Data partitioning: Consistent-Hashing

Table of Contents

Overview

From the previous article we may already have a basic concept of the load balancer, this time, let’s look at one of the popular algorithm: Consistent Hashing

Use Cases

Consistent Hashing is quite useful when dealing with the cache distributed issue in a dynamic environment (The servers keep adding/removing) compares with the Mod-Hashing.

Basically, it maps keys and values into the same hash ring circle, it can be implemented via a hash-function + binary-search. Additionally, we will bring the virtual nodes to overcome the unbalancing issue when the servers be added or removed.

Case	Products	Notes
Auto data partition	Couchbase
	OpenStack\’s Object Storage
	Dynamo	Amazon\’s K-V storage
	Apache Cassnadra
Distributed Cache	Akka\’s router

The Motivation

If we have 4 cache servers (index: [0,1,2,3]), the different server maintains different cache data and the routing formula is the basic Mod-Hashing: p = h(x) % 4. Then, if the server 2 is down, according to the formula we will have: p = h(x) % 3.

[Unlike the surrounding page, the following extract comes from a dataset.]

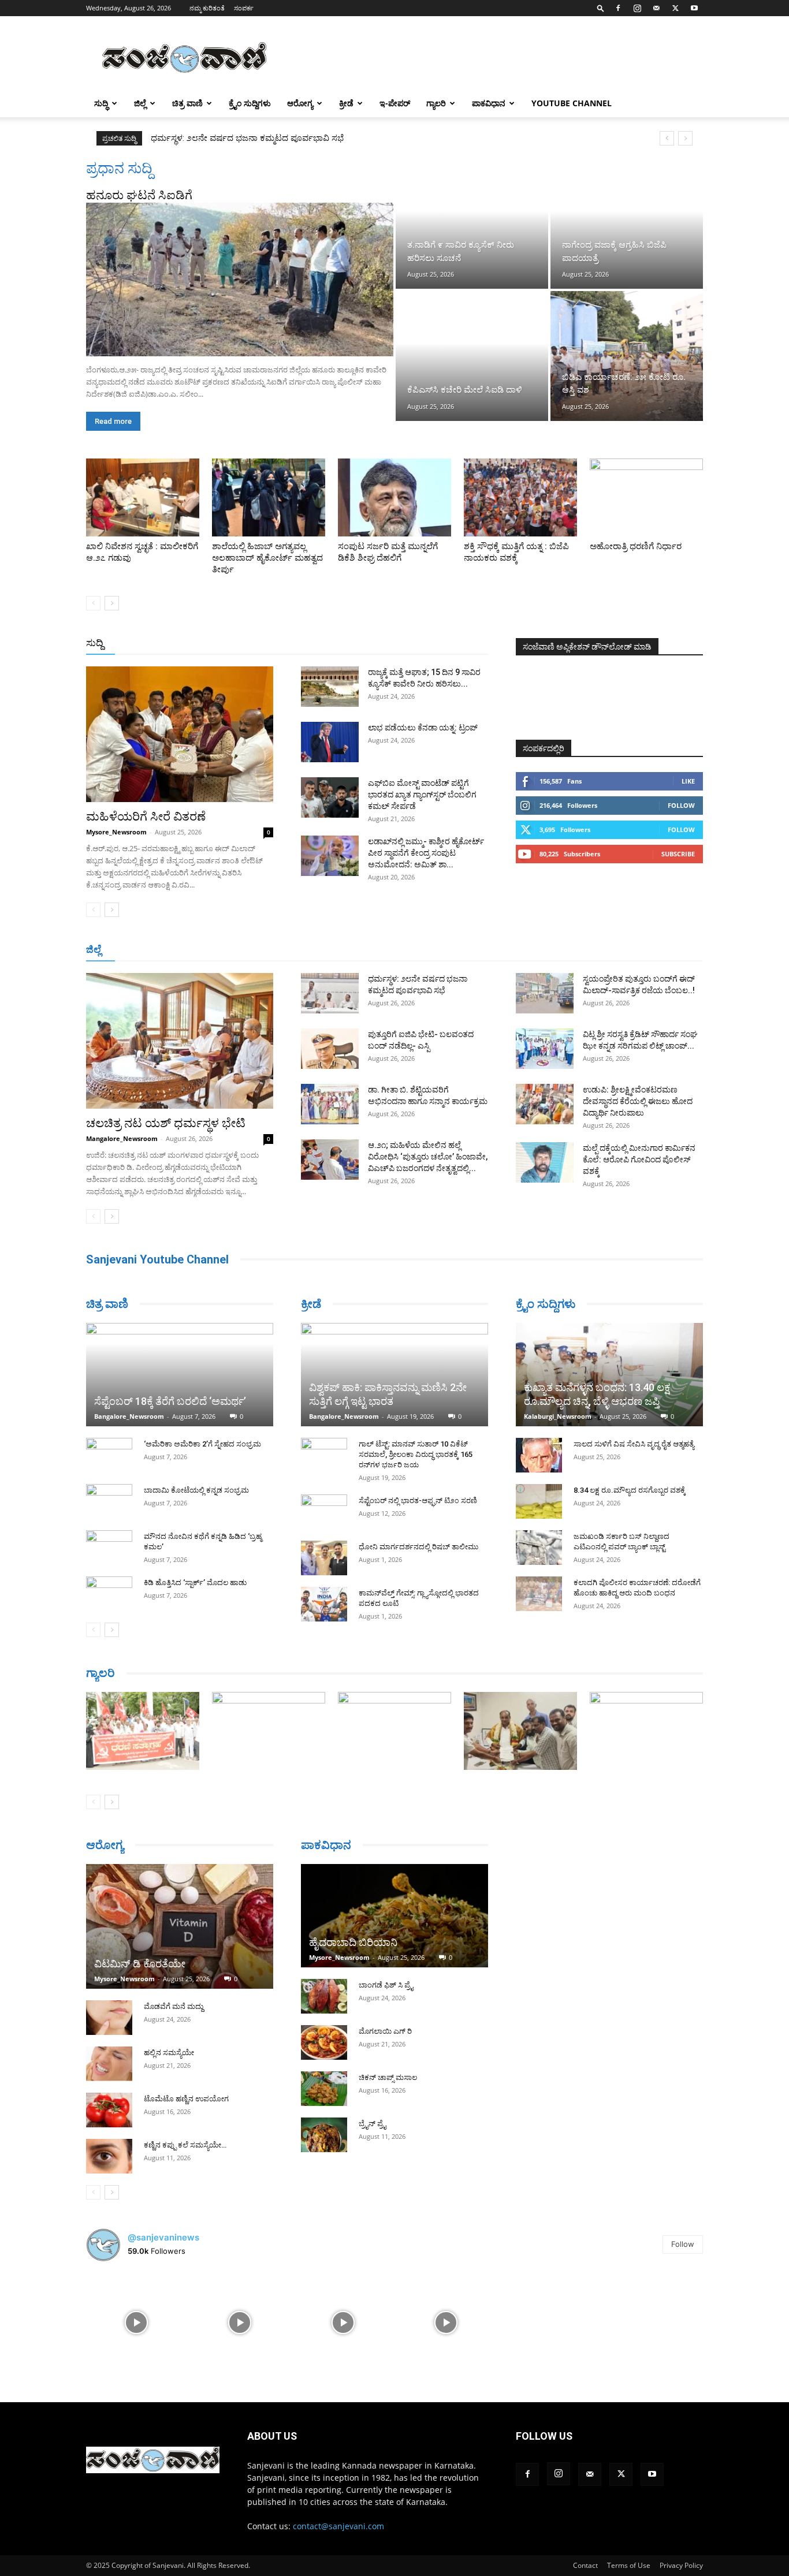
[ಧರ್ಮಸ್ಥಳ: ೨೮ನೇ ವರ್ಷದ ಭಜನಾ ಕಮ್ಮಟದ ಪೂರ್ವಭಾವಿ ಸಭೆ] (330, 993)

From above, we can clearly see that, if the server 2 is down, all requests will be re-routed to a different server, it will cause the cache on the server are all invalid.

Basically we want to minimize the impact of the cache hit rate when add/remove nodes.

Follow up:

What if server 1, 3 or 4 is down?

Let’s see:

Server 1 down? 4 requests are re-routed.
Server 2 down? 4 requests are re-routed.
Server 3 down? 3 requests are re-routed. (req [2,3,4])
Server 4 down? 2 requests are re-routed. (req [3,4])

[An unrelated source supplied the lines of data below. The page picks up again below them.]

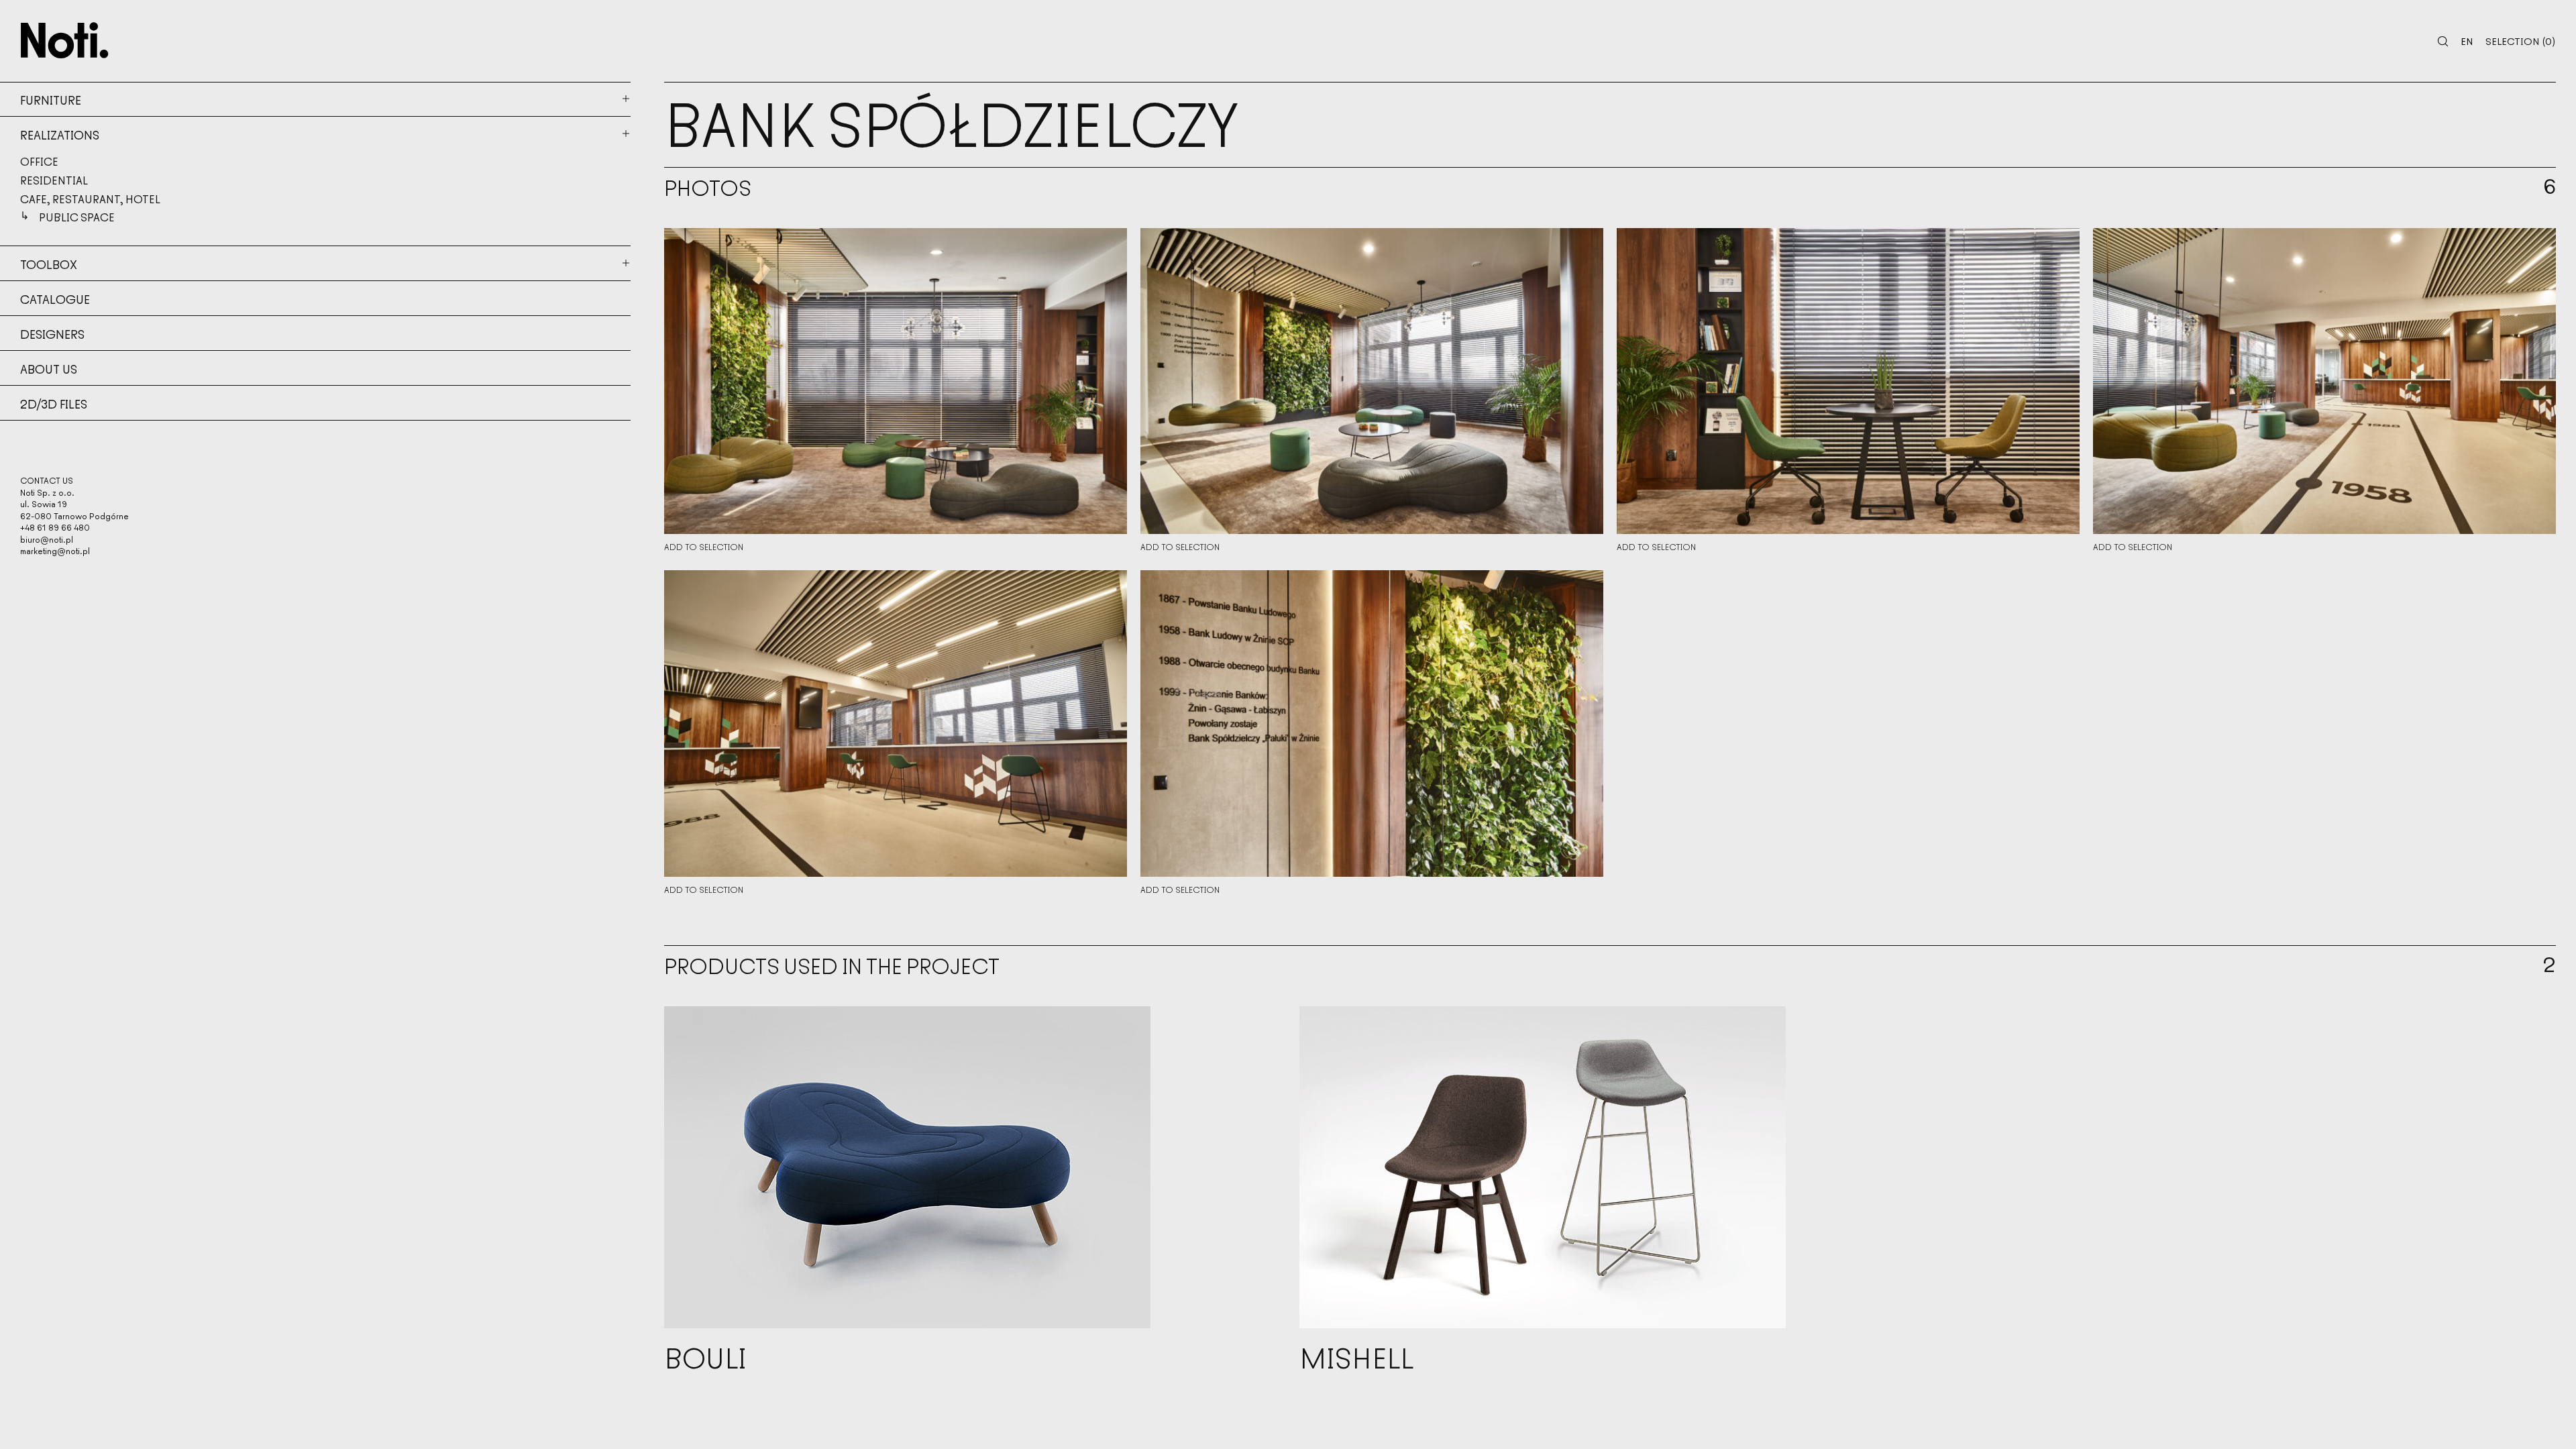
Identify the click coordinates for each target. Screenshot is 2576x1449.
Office (39, 161)
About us (48, 368)
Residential (54, 179)
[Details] (895, 381)
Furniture (50, 99)
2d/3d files (53, 403)
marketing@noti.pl (55, 550)
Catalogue (55, 298)
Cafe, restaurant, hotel (90, 198)
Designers (52, 333)
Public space (77, 217)
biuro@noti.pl (46, 539)
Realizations (59, 134)
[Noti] (64, 40)
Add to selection (703, 546)
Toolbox (48, 264)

Now, we have a formula to calculate how many nodes be impacted: $n = T - \max(ServerIdx - 1, 0)$

Where:

n: number of nodes impacted
T: Total number of servers
ServerIdx: The server at ServerIdx is down

In order to solve the problem, the consistent-hashing comes to the picture, with:

Add a node: 1 / n + 1 data will be moved to the new node
Remove a node: 1 / n data will be redistributed to all other nodes

How it works

The idea is quite simple, hash the requests and server nodes in the same hash ring circle, then whenever the server nodes changes, the most of the requests will remain the same routing path, only a very small part of requests will be remapped, which is friendly to the cache likely service.

Let’s say we only have two nodes a and b, for each node, we hash its unique nodeId then get hashcodes ha = 100 and hb = 200, now we put it into a circle range [0, 255], then if any request incoming, we apply the same hash function to get a hashcode r1 = 150, by having this hashcode, we find which node is the next closest node in the clockwise order, in this case, the next one is node b due to its hashcode is 200.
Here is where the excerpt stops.